__Short task__
From the entries below, pull out each line that contains the string "dropdown". Case counts.

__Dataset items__
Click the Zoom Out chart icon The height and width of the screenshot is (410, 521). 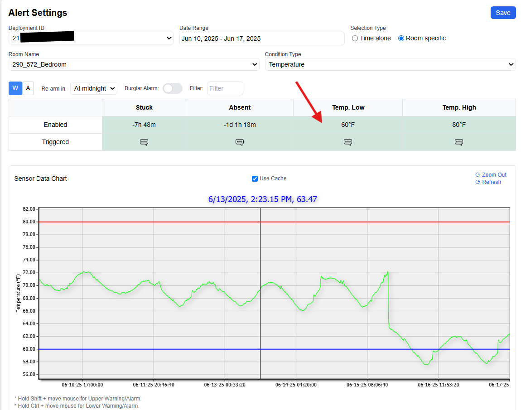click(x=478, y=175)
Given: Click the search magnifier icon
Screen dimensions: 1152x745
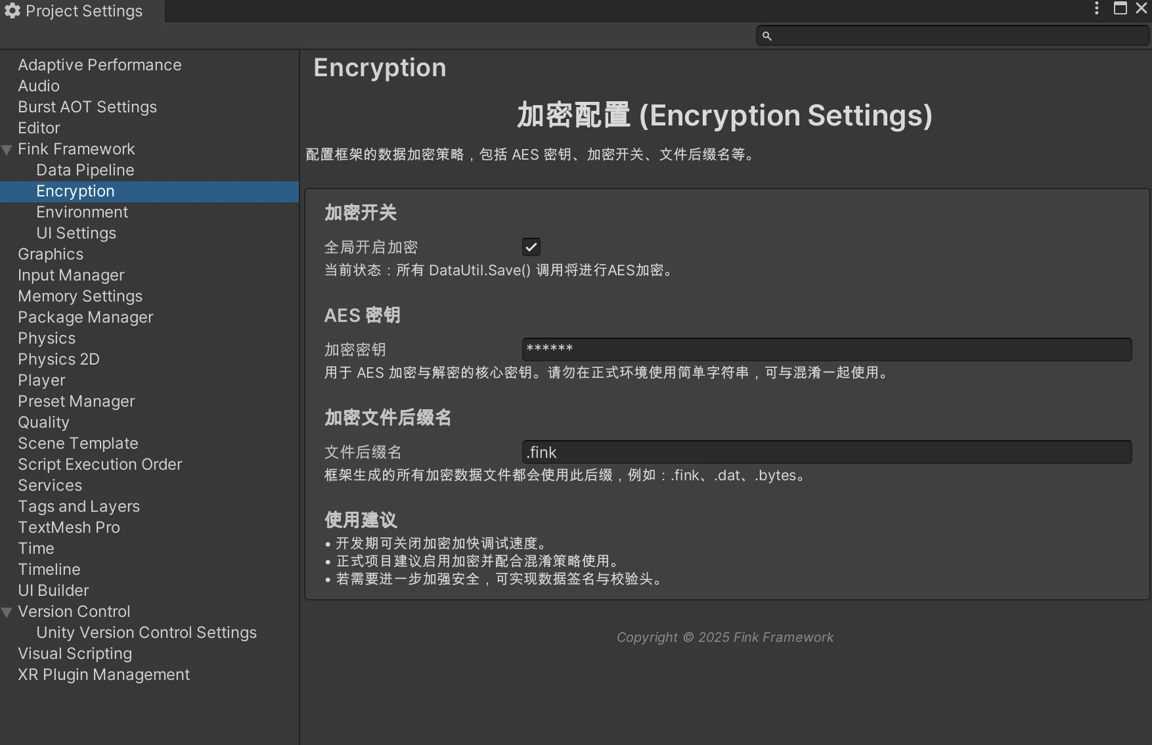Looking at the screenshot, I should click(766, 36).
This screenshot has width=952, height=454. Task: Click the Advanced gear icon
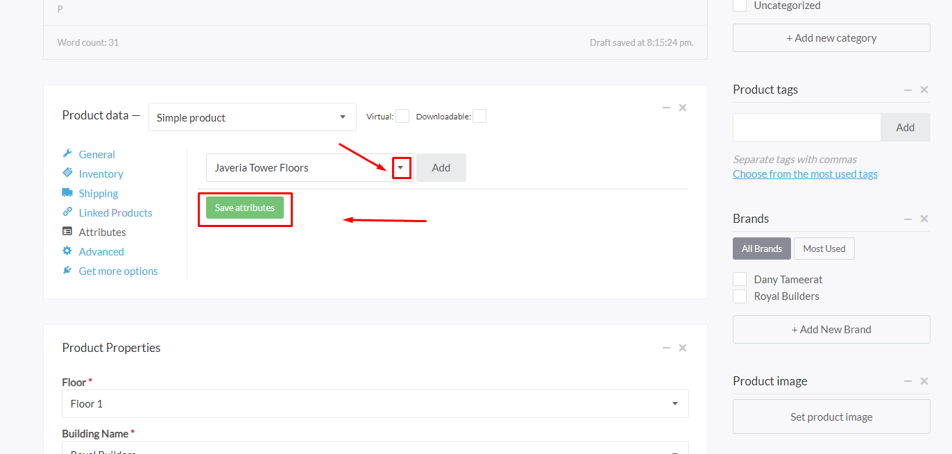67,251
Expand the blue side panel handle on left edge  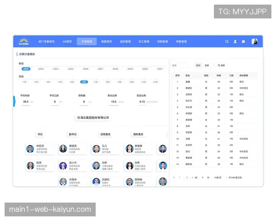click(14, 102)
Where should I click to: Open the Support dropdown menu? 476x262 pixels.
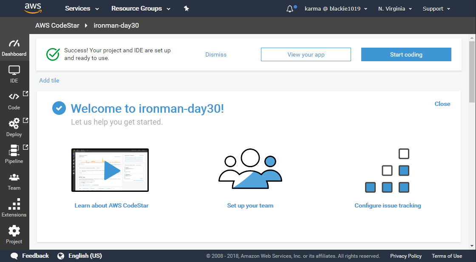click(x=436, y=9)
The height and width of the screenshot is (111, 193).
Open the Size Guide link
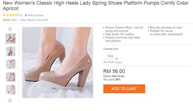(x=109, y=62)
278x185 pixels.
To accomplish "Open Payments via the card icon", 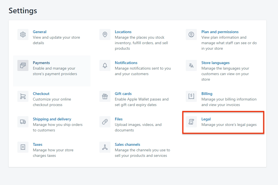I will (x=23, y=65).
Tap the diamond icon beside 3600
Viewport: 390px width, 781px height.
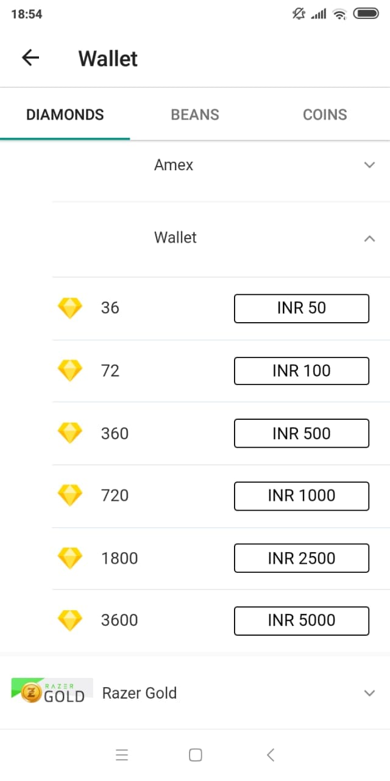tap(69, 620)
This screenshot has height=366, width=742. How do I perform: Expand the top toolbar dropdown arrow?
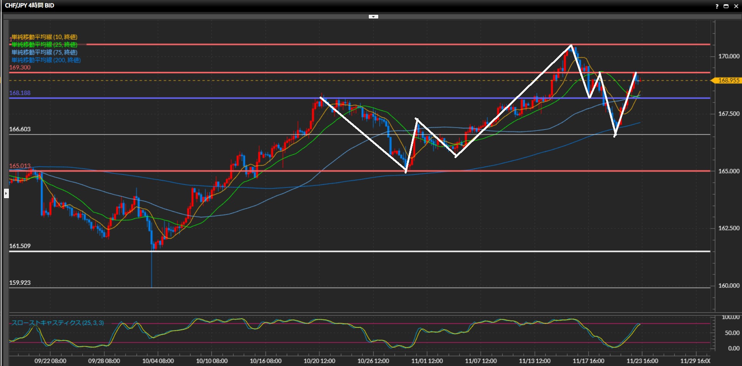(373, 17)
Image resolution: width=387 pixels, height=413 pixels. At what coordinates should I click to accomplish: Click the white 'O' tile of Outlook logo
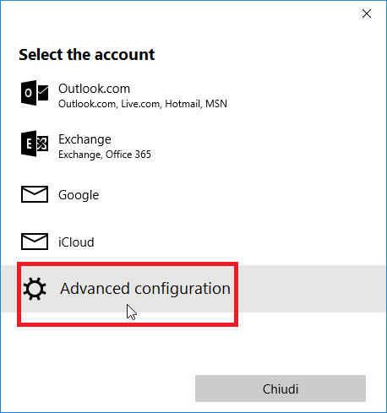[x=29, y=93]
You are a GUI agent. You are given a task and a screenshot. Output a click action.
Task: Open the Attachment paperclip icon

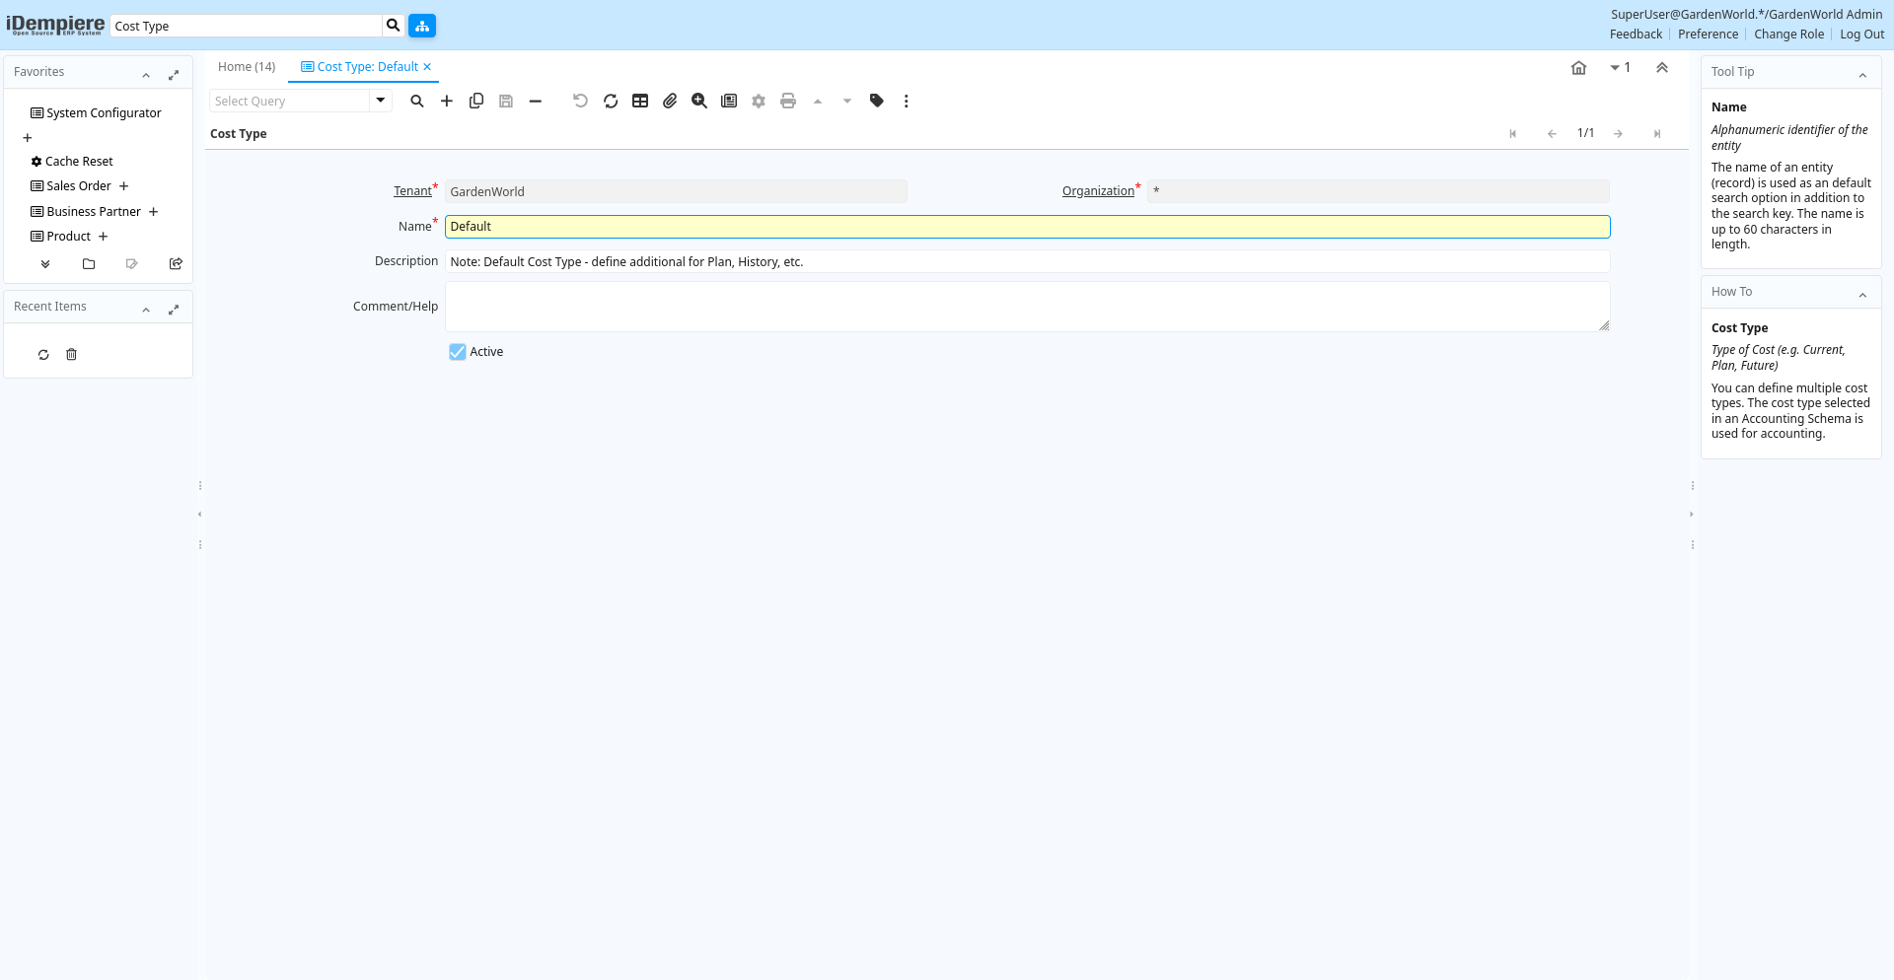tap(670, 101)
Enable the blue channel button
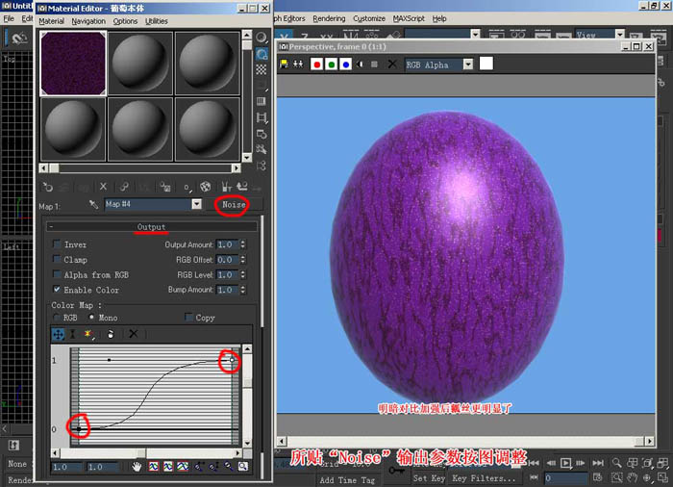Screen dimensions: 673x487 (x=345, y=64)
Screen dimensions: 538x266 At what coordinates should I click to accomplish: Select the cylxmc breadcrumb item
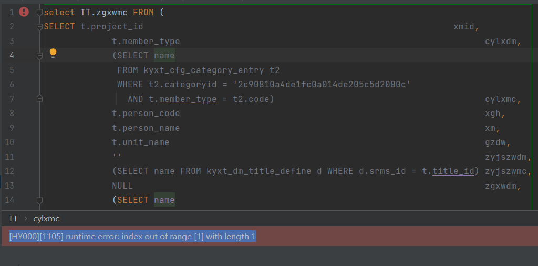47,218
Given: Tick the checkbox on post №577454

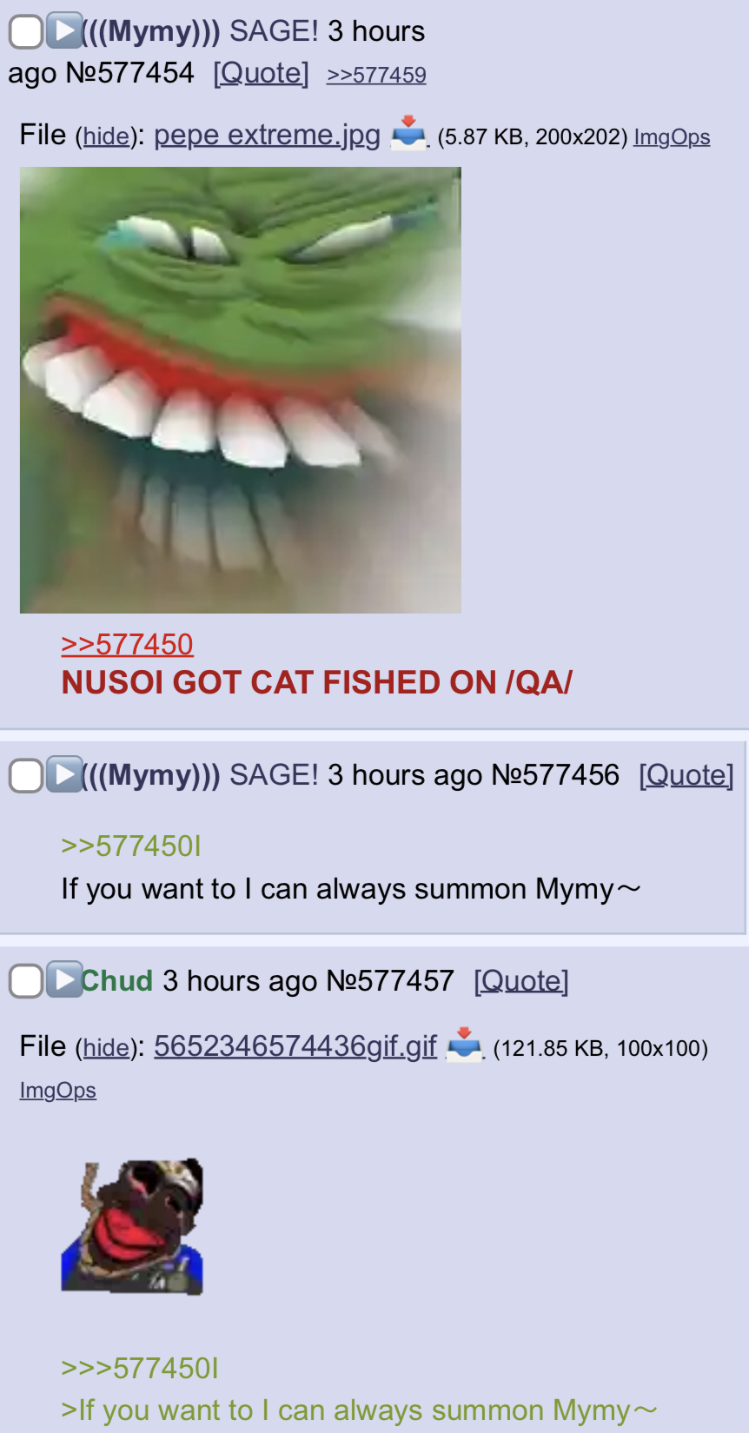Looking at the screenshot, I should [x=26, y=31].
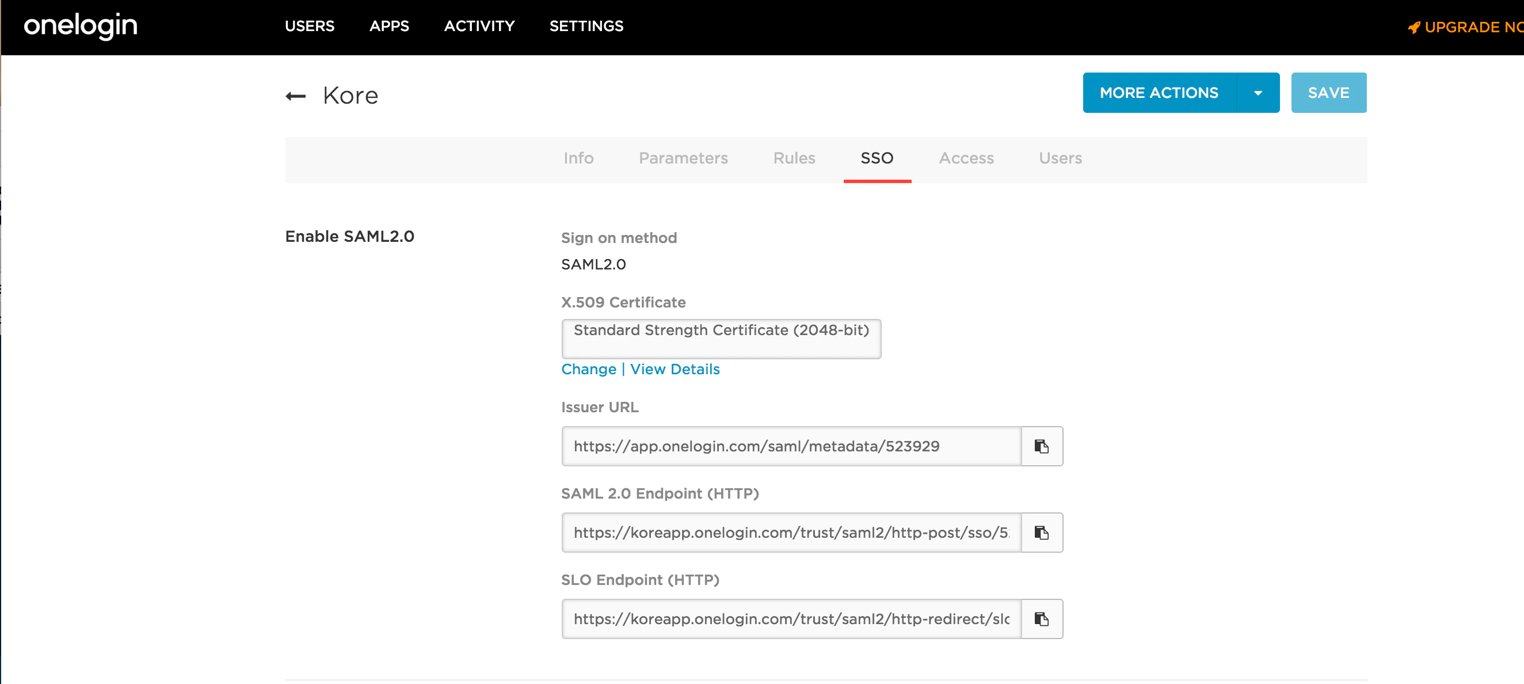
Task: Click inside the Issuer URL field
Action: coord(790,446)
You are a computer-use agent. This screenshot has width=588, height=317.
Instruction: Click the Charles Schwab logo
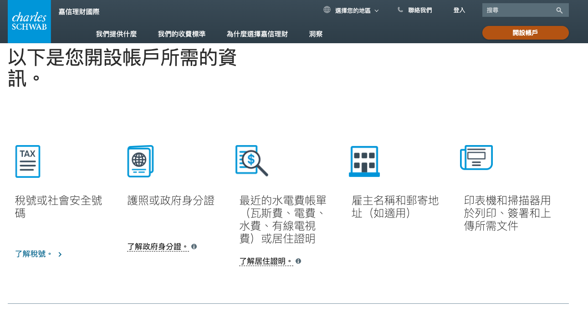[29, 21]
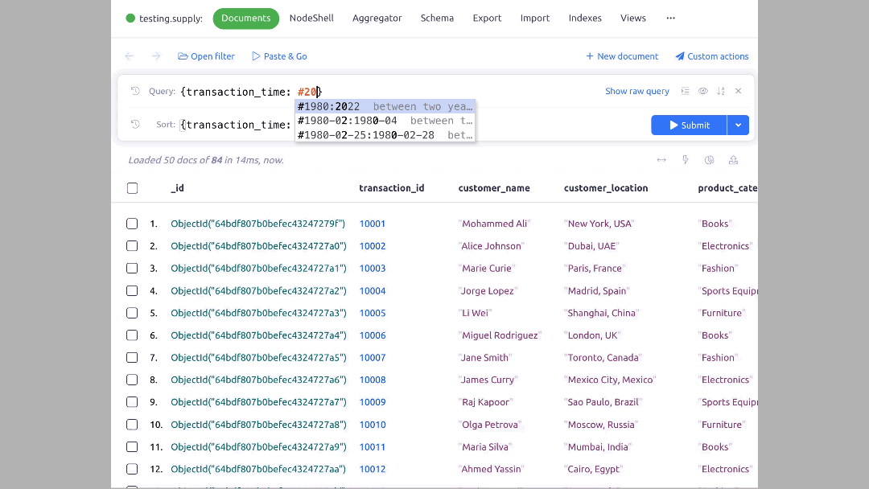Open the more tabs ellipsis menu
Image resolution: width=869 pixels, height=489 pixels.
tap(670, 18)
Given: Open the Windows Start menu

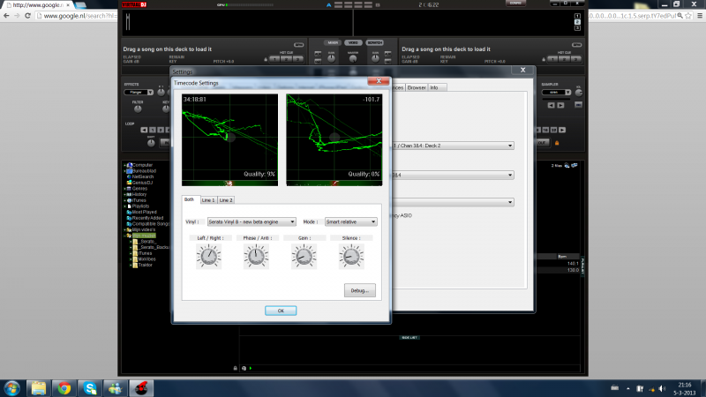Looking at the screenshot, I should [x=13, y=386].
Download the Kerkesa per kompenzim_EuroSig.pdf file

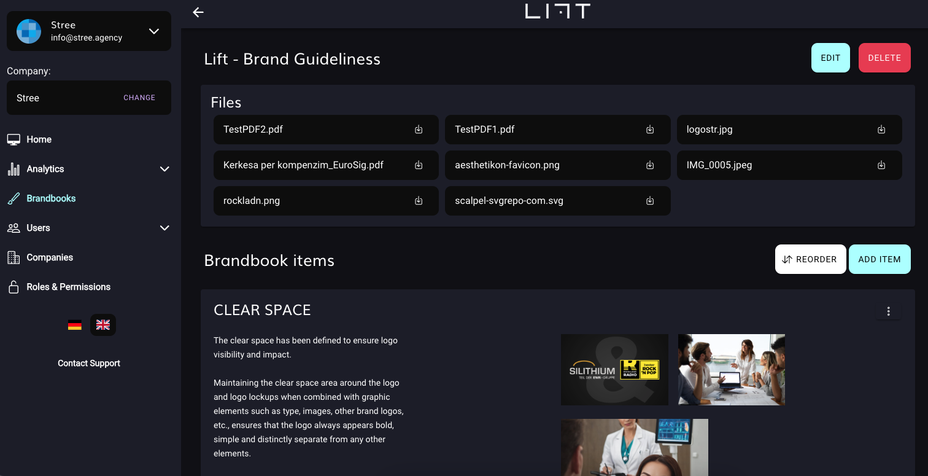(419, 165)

__Result for this exercise__
Where should I click to: Open the Support dropdown menu? 476x262 pixels.
This screenshot has height=366, width=742. How do I perform: Expand the top toolbar dropdown arrow?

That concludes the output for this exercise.